Expert insight: Notice the tunnel health test (Step 4) before adding authentication. Novices often add auth first, then can't debug connectivity issues. Also, the connectTimeout: 30s handles slow MCP tool execution.

Example 2: Agent Mesh Recovery with Tailscale

Scenario: 3-machine agent fleet (dev laptop, cloud VM, CI runner) where cloud VM becomes unreachable via Tailscale.
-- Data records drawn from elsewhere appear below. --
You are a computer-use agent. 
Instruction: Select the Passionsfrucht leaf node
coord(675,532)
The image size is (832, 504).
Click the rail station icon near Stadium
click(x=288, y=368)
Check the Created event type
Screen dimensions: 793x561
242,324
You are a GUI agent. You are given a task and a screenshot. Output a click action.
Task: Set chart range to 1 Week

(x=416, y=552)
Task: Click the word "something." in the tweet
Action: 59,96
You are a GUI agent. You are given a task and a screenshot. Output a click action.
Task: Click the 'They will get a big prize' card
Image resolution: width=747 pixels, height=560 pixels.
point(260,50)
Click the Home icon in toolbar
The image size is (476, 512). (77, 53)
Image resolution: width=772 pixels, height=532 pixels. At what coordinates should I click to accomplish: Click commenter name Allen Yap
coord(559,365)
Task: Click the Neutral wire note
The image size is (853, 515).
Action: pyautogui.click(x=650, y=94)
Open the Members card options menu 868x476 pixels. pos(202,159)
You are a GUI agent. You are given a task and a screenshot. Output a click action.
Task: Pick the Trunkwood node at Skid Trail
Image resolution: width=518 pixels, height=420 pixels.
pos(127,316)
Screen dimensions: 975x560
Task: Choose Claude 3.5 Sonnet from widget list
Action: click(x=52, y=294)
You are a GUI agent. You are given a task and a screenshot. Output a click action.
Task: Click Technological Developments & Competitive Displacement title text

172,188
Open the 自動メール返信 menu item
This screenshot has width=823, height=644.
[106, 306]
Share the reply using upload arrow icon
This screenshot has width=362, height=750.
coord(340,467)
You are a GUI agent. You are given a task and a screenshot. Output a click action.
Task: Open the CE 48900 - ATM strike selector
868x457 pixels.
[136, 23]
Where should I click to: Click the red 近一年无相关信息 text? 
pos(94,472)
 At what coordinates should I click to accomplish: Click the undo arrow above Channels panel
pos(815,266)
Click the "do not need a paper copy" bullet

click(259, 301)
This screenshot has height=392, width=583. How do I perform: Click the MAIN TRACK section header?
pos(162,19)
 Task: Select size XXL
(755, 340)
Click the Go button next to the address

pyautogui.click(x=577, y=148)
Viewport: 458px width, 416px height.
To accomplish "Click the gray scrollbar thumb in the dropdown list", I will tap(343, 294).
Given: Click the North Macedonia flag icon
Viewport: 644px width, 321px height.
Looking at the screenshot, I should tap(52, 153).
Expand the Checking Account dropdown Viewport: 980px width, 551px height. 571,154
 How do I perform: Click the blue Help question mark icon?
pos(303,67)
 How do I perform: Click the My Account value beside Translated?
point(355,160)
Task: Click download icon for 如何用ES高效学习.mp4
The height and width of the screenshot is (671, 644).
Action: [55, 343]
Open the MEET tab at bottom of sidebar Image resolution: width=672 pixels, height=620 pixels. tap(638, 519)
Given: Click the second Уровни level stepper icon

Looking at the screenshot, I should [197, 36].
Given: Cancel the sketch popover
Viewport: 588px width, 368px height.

Need to diagnose and restore mesh connectivity.

Agent Decision Process:

Diagnose scope: Is it one machine or the whole mesh?
Check Tailscale status: Use tailscale status to see peer connectivity
Test mesh routes: Use tailscale ping to isolate connectivity issues
Force re-auth if needed: tailscale up --force-reauth

# Step 1: Check mesh status from laptop
tailscale status
# Output shows:
# laptop.tail123.ts.net    100.64.0.1   online
# vm.tail123.ts.net        100.64.0.2   offline  last seen: 2h ago
# ci.tail123.ts.net        100.64.0.3   online

# Step 2: Test specific connectivity
tailscale ping vm.tail123.ts.net
# Fails with "no route to host"

# Step 3: Check if VM can reach other peers (SSH to VM)
ssh [email protected]
tailscale status
# Shows: "Not connected" or "Authentication required"

# Step 4: Re-authenticate VM to tailnet
sudo tailscale up --force-reauth
# Opens browser for re-auth, or shows device authorization URL

# Step 5: Verify mesh restored from laptop
tailscale ping vm.tail123.ts.net
# Success: pong from 100.64.0.2

# Step 6: Test agent-to-agent communication
curl http://vm.tail123.ts.net:8001/health
# Agent API on VM now reachable from laptop agent

# Step 7: Set up monitoring to catch this early
cat > monitor-mesh.sh << 'EOF'
#!/bin/bash
for peer in vm.tail123.ts.net ci.tail123.ts.net; do
  if ! tailscale ping --timeout=5s $peer >/dev/null 2>&1; then
    echo "ALERT: $peer unreachable in Tailscale mesh"
    # Send to monitoring system
  fi
done
EOF
chmod +x monitor-mesh.sh
# Run via cron every 5 minutes

Expert insight: The key diagnostic is tailscale status showing "offline" vs "not connected". Offline means the peer was reachable but hasn't been seen recently (network issue). Not connected means authentication expired (policy issue).

Example 3: SSH Tunnel Chain for Database Access

Scenario: Local agent needs to access a production database that's only reachable through a bastion host, with connection persistence across laptop sleep/wake cycles.

# Step 1: Set up persistent SSH tunnel with autossh
brew install autossh

# Step 2: Create SSH config for connection reuse
cat >> ~/.ssh/config << 'EOF'
Host bastion
  HostName bastion.company.com
  User tunnel-user
  IdentityFile ~/.ssh/tunnel-key
  ServerAliveInterval 30
  ServerAliveCountMax 3

Host db-tunnel
  HostName db-server.internal
  ProxyJump bastion
  LocalForward 5432 localhost:5432
EOF

# Step 3: Start persistent tunnel
autossh -M 20000 -fNL 5432:db-server.internal:5432 [email protected]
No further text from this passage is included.